Solved: Re: multiply vectors by matrix in gpu

ssara · ‎10-10-2017

Hi there,

I currently use CUDA in LabVIEW for matrix multiplication as shown in the attachment

the GPU is used to compute large amount of data.

so I wounder how can I multiply a large no. of vectors (each of one) by a N*N matrix to produce a new set of vectors???

like this

x0,y0,z0 1st vector

x1,y1,z1 2nd vector

:

x1000,y1000,z1000

these vectors are stored as a 3*1000 array.

how can these operations of mul (vector by N*N) are distributed in the cores of GPU??

any advise please.

jwscs · ‎10-10-2017

no idea on specifics of CUDA,

but for splitting the problem in smaller parts,

you could just let different parts of the vector multiplication run on different cores/processes/magic.

by which i mean, the matrix multiplication rule is "line by column" (loosely translated),

and then you just let the multiplication of line1-by-column1 run on the first core,

and line2-by-column1 on the next and so forth.

(assuming right-sided vector multiplication, but left-sided multiplication would be similar)

If Tetris has taught me anything, it's errors pile up and accomplishments disappear.

ssara · ‎10-10-2017

@jwscs wrote:

no idea on specifics of CUDA,

but for splitting the problem in smaller parts,

you could just let different parts of the vector multiplication run on different cores/processes/magic.

by which i mean, the matrix multiplication rule is "line by column" (loosely translated),

and then you just let the multiplication of line1-by-column1 run on the first core,

and line2-by-column1 on the next and so forth.

(assuming right-sided vector multiplication, but left-sided multiplication would be similar)

but the vector-matrix multiplication is done internally in GPU and i cant divided it!

I want to mul each vector with the specified matrix such as A, and store the result back in vector.

Blokk · ‎10-10-2017

Why did you upload that bad quality screenshot? Even worse, packed in a zip. Can you upload the VI itself?

ssara · ‎10-10-2017

@Blokk wrote:

Why did you upload that bad quality screenshot? Even worse, packed in a zip. Can you upload the VI itself?

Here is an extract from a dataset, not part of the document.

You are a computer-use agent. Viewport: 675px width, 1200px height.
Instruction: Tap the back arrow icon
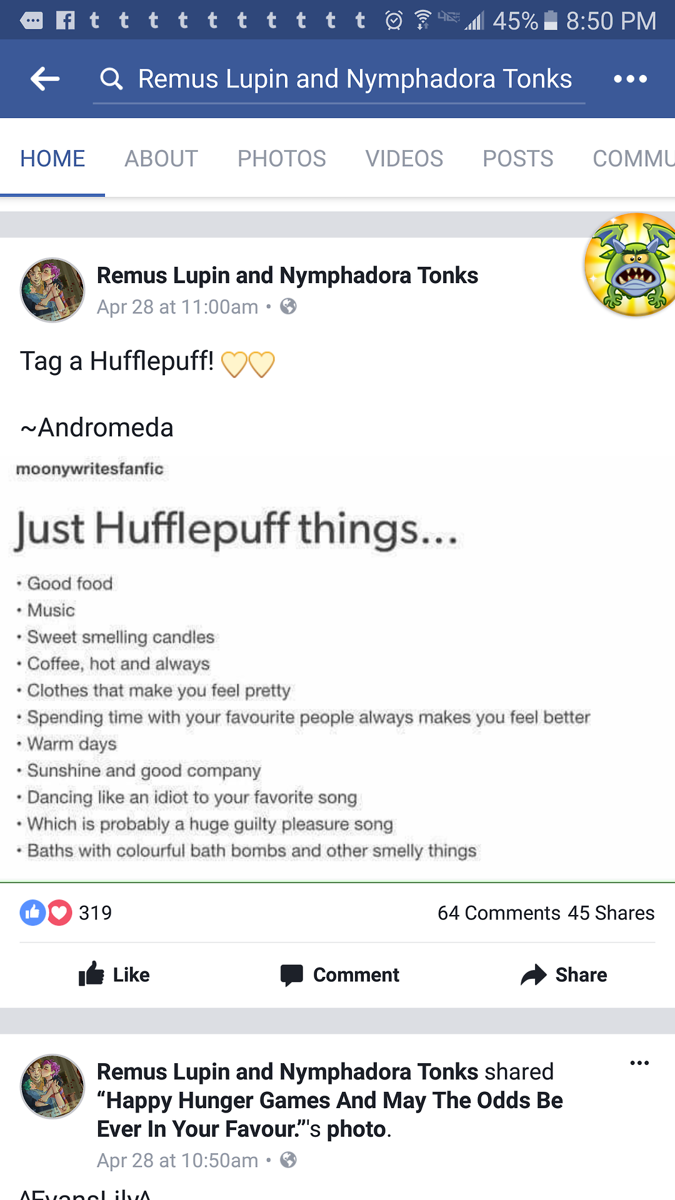click(x=45, y=79)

oh im sorry for that , i attached the vi here.

please help me

Blokk · ‎10-10-2017

Ok, lets forget CUDA for a while, and lets only use the CPU first. As I understood, you want to multiply 1000 3-dimensional vectors with a single 3X3 matrix. What you could do, bundle the 1000 vectors (1D arrays in LabVIEW) into a 2D array, transpose it, finally multiply the single matrix with this 3X1000 sized matrix. The result matrix will contain the result vectors as columns. See this snippet below. So as I imagine, you could do the same with CUDA, and get the results with one step.

Edit: actually for 1000 such small vectors, you do not need CUDA...If you do not need to upscale this operation later, just use the CPU...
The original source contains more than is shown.